Ермо материализует зеркальное отражение чаши за несколько минут до смерти и потому не вполне ясно, в каком пространстве совершается этот магический акт — в поле реальности, предсмертного бреда? Но поскольку все представленные в романе ипостаси бытия находятся в мире Als Ob, вопрос о водоразделе пространств не особенно значим. Важно лишь то, что это последнее деяние Ермо нарисовано автором как высшее творческое усилие, завершение самого большого и самого значимого романа героя-писателя — романа жизни. Зеркало в этом случае, не утрачивая своей предметной сущности, становится главным орудием творческого акта, символом творчества, соединяющего способность отражения и живую волю творящего субъекта. При этом взаимодействие зеркала и человека очередной раз предстает через модель смотрящихся друг в друга зеркал — реального и метафорического, стеклянного полотна и памяти. «В конце концов я отверг мысль и о неизвестном фотохимическом эффекте…Чаша не покидала этого места сто — или даже триста — лет. Десятилетиями она отражалась в одном и том же зеркале. И сорок лет, изо дня в день, я переживал эту чашу и ее отражение в зеркале. Мы стали — одно. Образ украденной чаши сохранился в зеркале каким-то непостижимым образом, как сохранился в моей памяти» (96), — записывает Ермо после первого видения в зеркале утраченной чаши Дандоло. Согласно философии зеркальности, принятой героем, остро пережитое отражение неизбежно становится реальностью: «Кажется, Фиччино однажды заметил, что человек есть зеркало всех вещей, растворяющийся в их изменчивости… — И ниже добавил: — Верующие не обманывались, спустя столетия переживая смерть Иисуса на кресте: реальны были их переживания, реальны были и стигматы, сочившаяся из них кровь» (96).

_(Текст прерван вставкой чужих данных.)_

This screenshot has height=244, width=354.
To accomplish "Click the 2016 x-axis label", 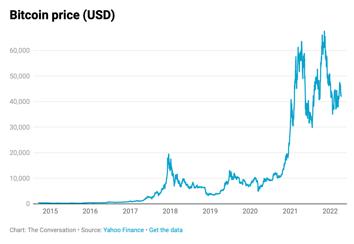I will 90,211.
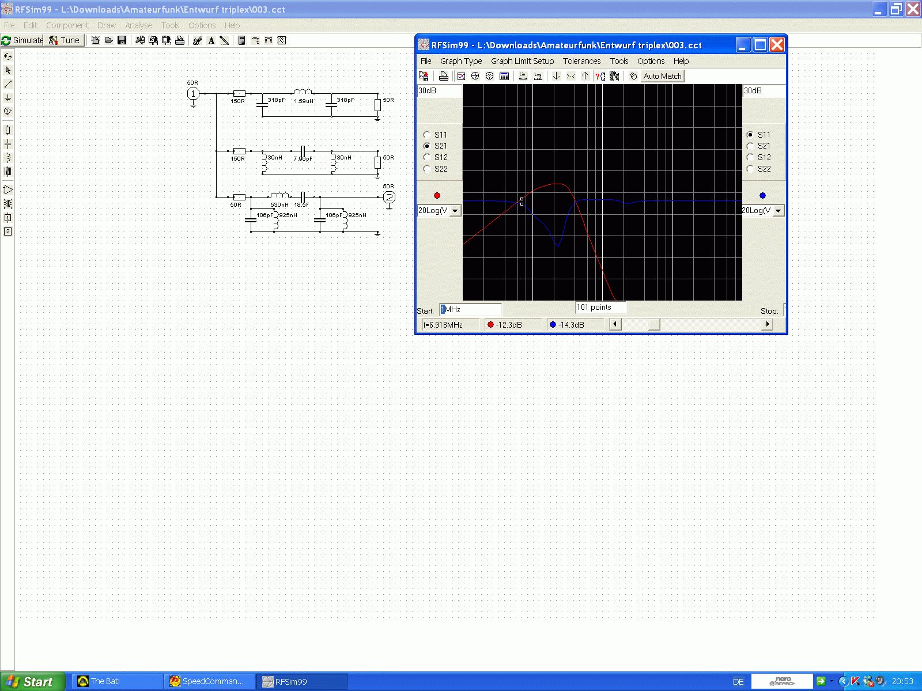This screenshot has height=691, width=922.
Task: Select the capacitor component tool
Action: tap(7, 144)
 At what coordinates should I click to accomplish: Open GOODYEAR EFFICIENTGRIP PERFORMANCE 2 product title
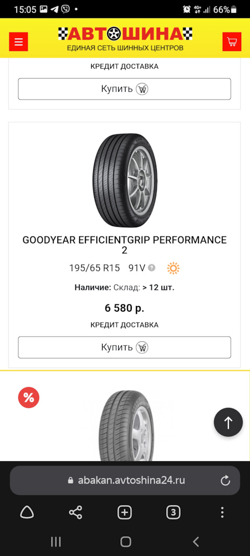tap(124, 245)
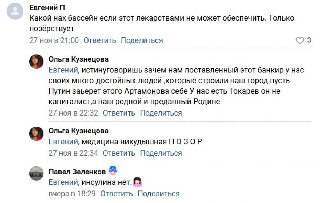Image resolution: width=320 pixels, height=203 pixels.
Task: Click Ольга Кузнецова's avatar on second reply
Action: [36, 134]
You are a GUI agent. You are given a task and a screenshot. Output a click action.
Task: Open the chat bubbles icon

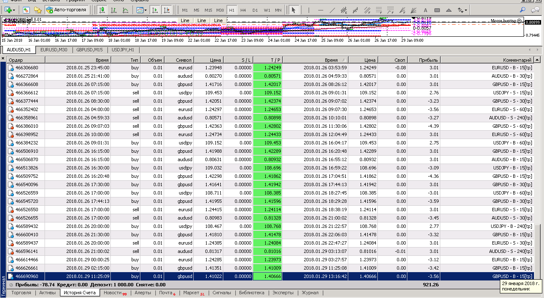[x=535, y=10]
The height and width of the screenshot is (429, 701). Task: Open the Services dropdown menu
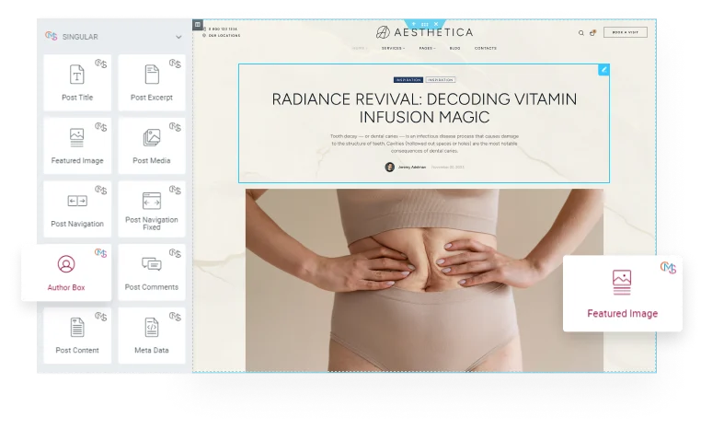pyautogui.click(x=393, y=48)
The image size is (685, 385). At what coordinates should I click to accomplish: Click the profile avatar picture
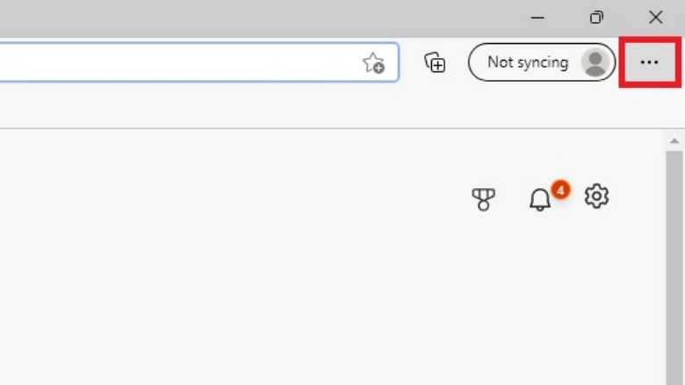click(596, 62)
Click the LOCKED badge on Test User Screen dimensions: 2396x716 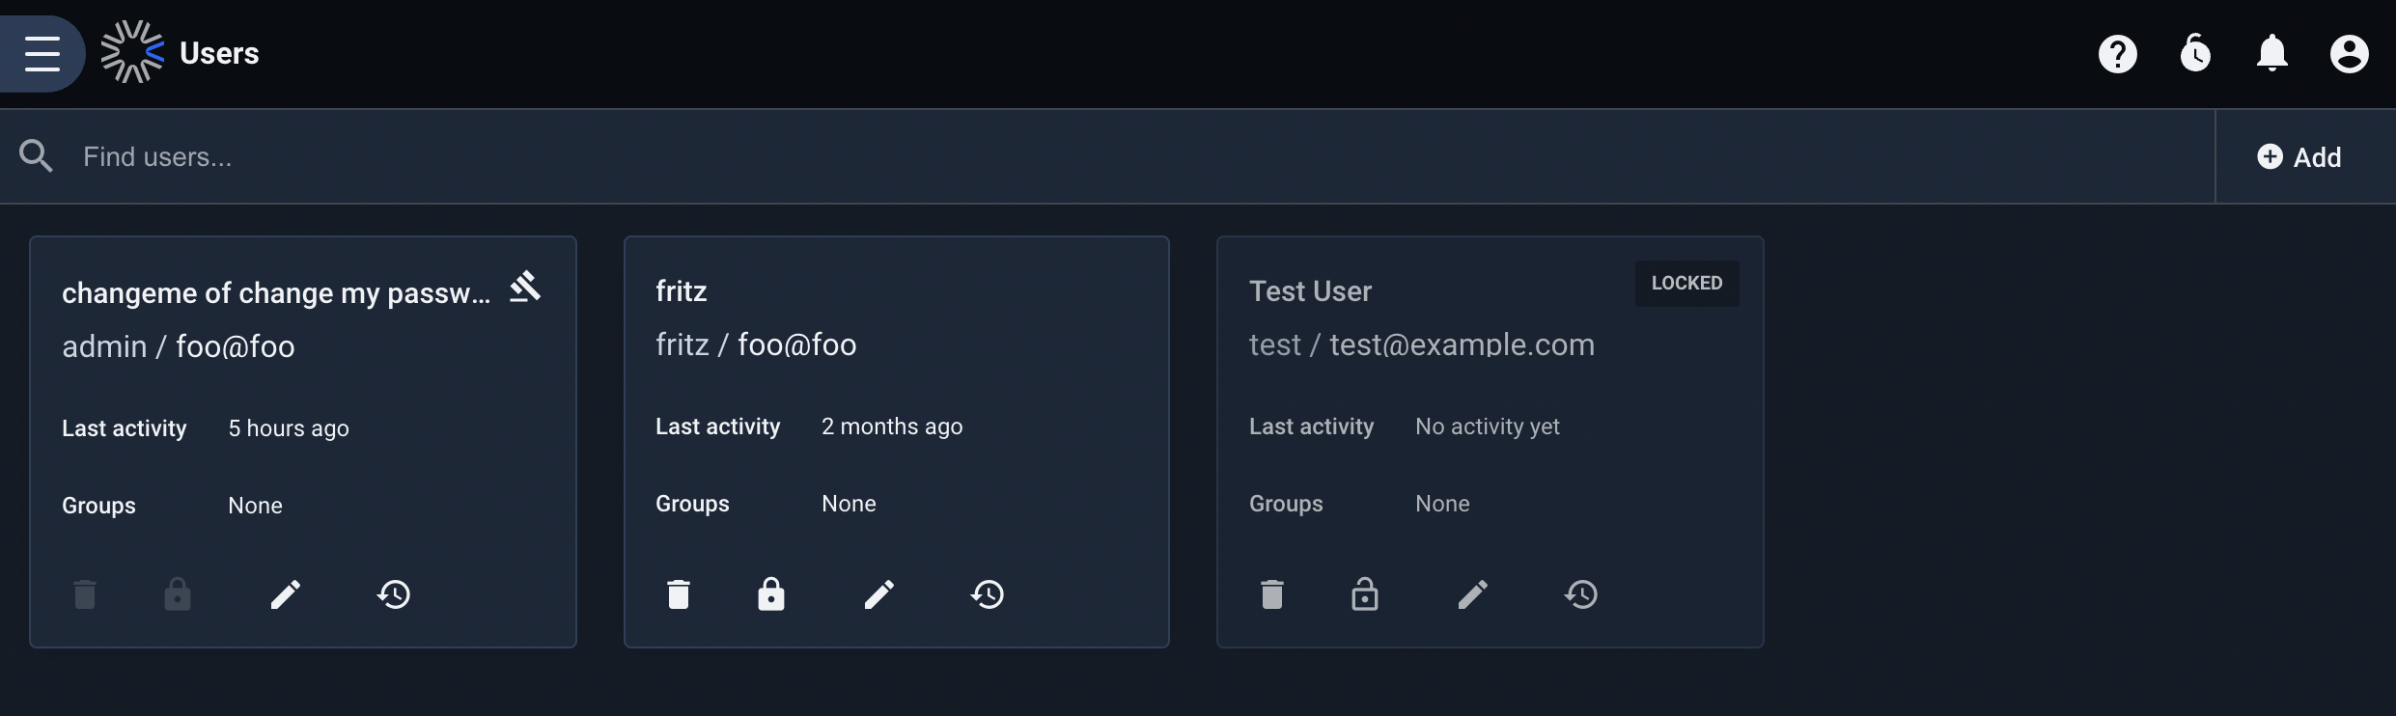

Момент возвращения героем чаши совмещен в романе с утратой Джорджем Ермо своего зеркального отражения, что служит не столько знаком перехода в потусторонний мир (хотя такая семантика тоже присутствует), сколько еще одним указанием на глубинную сущность героя-художника: «Впрочем, зеркало не может отразить того, кого нет, — сновидца, лжеца, повествователя, пусть даже его живое сердце и бьется о стены темницы…» (97). Как видим, при несомненном полисемантизме зеркал в романе «Ермо» образ магического зеркала, прячущегося под обыденной предметной оболочкой, оказывается ведущим, и главной функцией его является восстановление момента истины в мире, где подлинность и кажимость постоянно меняются местами. Из этого следует, что зеркало в системе романа, пусть неявно, недекларированно, сакрализуется и благодаря этому обретает свою неоспоримую сущность, ибо, по точному замечанию М. Элиаде, «только сакральное существует абсолютно, действует эффективно, творит и продлевает существование вещей»25 [142] .
142
Элиаде М. Миф о вечном возвращении. СПб., 1998. С. 24.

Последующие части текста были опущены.